1. Reflections Early & Reflect Often
Ideally, you want to have a first reflection point in your process before your team experience the outcome of that decision-making process. This is not always possible, but if you can seek an opportunity to challenge and reflect upon the quality and integrity of your decision-making processes before you experience the outcome, it has the biggest impact of eradicating any potential outcome bias in your evaluation.
Additionally, you want to ensure that you conduct a reflection or evaluation process consistently irrelevant to success or failure. Often teams will only find the time to undertake reflections on the more challenging elements of their project or change programme, neglecting the perceived "quick wins" - this automatically increases outcome bias, therefore it is important to have a balanced and consistent reflection process inbuilt into daily routines.
Within these reflection points, consider;
What circumstances lead up to the decision?
What information was available / was not available at this decision point?
Were all areas of the decision-making process fully considered and evaluated?
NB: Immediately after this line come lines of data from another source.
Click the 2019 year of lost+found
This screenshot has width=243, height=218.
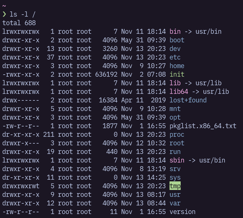158,100
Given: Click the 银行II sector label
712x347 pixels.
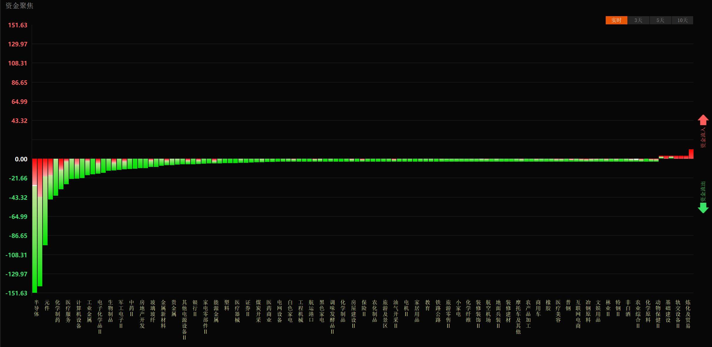Looking at the screenshot, I should (195, 308).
Were there other people who should have / could have been consulted?
Was there any need to make the decision at the time it was made?
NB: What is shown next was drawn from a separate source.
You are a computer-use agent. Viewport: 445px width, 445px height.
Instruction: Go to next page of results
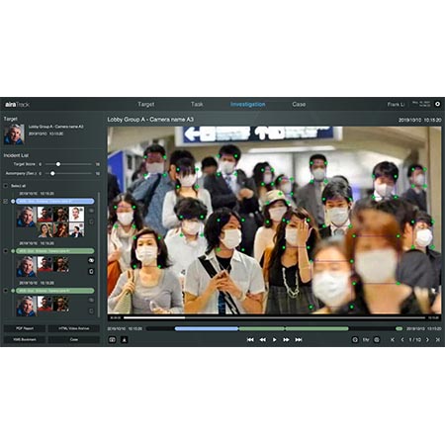pyautogui.click(x=427, y=339)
2. Raise your Standards & Persist in your Processes
In our decision-making process, do we have defined standards to which we make consistent choices?
For example;
If you look at a weather forecast and it has a 40% chance of rain, do you take an umbrella?
Do you always make that decision, or is it inconsistent?
If inconsistent, then you have no defined standard and therefore no consistent decision-making process.
If you leave your house without an umbrella that day and it does not rain, it does not mean that you have a good decision-making process.
If we have no standards which we can consistently apply and benchmark against, then we can have no improvement to our decision making processes.
A standard doesn't necessarily need to be a threshold or a percentage if this is not suitable, but it does have to be a repeatable, audit-able process which you repeat in a consistent manner.
Once you have established this repeatable process or standard threshold, then ensure that it has a clear owner. This enables consistent decision making and governance over the standard or consistent process so that it is not under constant modification due to a lack of control and ownership.
3. Understand your Data, Maintain your Data
The deliberate use of historic trends within the analysis and reflection process can help to highlight what is anomalous and what is effective. Without historic data, it is very difficult to ascertain if an outcome was expected or unexpected in the context of the decision making process.
Ensure however that your data is comparable - there is little point comparing data sets across fundamentally different decision-making processes as, without consistency, trends cannot be gathered and analysed.
A final point on data is that it is equally important to not store and utilise all data. There comes a time when data is no longer valid, and identifying when historic data has reached that point and can therefore be disregarded is important. Key questions to ascertain the validity of the data that you are utilising in your analysis are;
What are the assumptions behind using the data you have been using?
Are these assumptions still valid in the current context/environment?